Analysis of the Cesarean Section Rates in Rural Hospitals

Lead researcher:
Project completed:
December 2004
The purpose of this study is to examine practice patterns for deliveries in rural hospitals, with a focus on cesarean section (c-section) rates, which are rising nationally. The diffusion of best practices may be slower to reach rural communities, and consequently, patterns of delivery may be different. Additionally, there may be non-medical issues that affect rates in rural areas, such as lack of surgical coverage on weekends. Since c-sections are more costly than vaginal births, the number of c-sections in financially challenged rural hospitals, where obstetric departments are not typically revenue generators, becomes a cost concern.

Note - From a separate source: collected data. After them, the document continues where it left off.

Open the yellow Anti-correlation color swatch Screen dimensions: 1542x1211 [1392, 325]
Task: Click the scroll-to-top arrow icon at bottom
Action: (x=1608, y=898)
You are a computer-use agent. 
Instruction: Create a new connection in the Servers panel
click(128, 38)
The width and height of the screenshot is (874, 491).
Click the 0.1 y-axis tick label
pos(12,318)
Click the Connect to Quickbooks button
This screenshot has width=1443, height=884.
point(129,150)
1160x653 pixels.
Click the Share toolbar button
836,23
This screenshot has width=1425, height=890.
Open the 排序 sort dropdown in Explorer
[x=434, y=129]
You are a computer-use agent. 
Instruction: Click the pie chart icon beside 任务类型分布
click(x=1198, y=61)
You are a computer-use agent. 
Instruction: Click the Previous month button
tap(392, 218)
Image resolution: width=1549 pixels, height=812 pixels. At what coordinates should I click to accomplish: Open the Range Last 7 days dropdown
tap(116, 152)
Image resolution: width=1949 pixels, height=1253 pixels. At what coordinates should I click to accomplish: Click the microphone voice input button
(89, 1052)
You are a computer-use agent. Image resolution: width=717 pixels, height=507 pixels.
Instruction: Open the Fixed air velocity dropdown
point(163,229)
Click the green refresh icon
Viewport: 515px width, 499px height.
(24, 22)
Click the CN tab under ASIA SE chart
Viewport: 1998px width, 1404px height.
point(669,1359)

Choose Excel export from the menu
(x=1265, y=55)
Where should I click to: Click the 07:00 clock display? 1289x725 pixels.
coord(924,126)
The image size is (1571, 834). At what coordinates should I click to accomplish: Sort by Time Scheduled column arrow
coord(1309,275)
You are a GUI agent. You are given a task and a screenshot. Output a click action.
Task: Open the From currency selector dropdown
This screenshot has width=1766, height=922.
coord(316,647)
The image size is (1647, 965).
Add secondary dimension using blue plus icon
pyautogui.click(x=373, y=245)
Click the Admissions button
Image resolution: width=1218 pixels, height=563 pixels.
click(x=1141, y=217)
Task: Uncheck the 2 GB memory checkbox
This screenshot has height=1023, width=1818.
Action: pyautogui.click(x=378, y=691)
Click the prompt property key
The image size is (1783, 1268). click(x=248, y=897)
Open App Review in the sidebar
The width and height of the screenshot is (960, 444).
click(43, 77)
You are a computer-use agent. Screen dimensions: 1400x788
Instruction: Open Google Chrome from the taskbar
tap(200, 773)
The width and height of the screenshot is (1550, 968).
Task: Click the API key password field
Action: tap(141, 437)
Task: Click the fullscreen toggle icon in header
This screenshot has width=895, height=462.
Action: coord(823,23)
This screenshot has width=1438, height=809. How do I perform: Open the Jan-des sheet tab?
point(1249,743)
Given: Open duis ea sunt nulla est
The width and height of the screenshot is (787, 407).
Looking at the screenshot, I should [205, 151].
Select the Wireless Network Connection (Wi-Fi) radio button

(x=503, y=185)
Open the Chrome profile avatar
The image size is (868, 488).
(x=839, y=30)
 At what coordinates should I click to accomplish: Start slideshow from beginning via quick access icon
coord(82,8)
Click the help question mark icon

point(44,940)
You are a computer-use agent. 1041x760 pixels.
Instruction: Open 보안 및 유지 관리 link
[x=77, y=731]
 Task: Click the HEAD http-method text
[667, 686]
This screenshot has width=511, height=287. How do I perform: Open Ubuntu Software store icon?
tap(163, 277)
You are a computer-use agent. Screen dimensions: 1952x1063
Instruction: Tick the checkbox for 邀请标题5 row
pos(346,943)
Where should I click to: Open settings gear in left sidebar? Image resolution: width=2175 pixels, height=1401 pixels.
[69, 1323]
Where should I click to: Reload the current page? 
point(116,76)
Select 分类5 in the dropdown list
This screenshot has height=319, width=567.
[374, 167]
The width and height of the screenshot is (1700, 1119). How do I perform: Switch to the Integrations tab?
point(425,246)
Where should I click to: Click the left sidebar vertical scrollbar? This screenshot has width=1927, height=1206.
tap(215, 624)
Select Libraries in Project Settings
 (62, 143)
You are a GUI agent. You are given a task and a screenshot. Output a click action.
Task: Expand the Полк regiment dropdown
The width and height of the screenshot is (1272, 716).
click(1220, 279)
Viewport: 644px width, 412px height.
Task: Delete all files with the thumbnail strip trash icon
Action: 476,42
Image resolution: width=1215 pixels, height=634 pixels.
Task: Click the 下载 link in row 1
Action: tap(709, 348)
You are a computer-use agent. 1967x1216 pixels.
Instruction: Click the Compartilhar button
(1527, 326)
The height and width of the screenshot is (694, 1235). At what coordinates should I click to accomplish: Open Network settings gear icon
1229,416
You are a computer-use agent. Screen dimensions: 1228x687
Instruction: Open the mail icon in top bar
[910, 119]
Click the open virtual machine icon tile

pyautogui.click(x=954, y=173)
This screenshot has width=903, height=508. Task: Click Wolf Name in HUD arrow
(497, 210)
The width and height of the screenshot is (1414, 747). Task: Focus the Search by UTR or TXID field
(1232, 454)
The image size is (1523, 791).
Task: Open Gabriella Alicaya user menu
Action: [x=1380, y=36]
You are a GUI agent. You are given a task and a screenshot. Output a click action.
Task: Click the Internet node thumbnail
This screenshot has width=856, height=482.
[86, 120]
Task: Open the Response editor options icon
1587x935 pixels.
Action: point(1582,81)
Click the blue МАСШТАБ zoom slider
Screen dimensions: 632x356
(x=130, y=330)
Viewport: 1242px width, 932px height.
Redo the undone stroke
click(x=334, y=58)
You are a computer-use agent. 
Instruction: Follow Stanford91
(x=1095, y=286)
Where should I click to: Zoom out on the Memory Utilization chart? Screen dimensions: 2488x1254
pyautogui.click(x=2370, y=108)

The 2000 Nationwide Inpatient Sample will be used to identify the number of deliveries performed in the sample hospitals. The proportion of deliveries that are c-section for each hospital will be calculated as well as an aggregate rate for all rural hospitals and all urban hospitals. C-section rates for rural hospitals of varying size will also be compared to urban hospitals of varying size and teaching status. Findings will be presented in a working paper and a findings brief.

Publications

  • Cesarean Section Patterns In Rural Hospitals
    North Carolina Rural Health Research and Policy Analysis Center
    Date: 11/2004
    This paper examines childbirth delivery patterns in rural hospitals and compares the cesarean section rate in rural hospitals to that in urban hospitals.
  • Cesarean Section Rates in Rural Hospitals
    North Carolina Rural Health Research and Policy Analysis Center
    Date: 03/2005
    This findings brief examines childbirth delivery patterns in rural hospitals and compares the C-section rate in rural hospitals to that in urban hospitals using the Nationwide Inpatient Sample.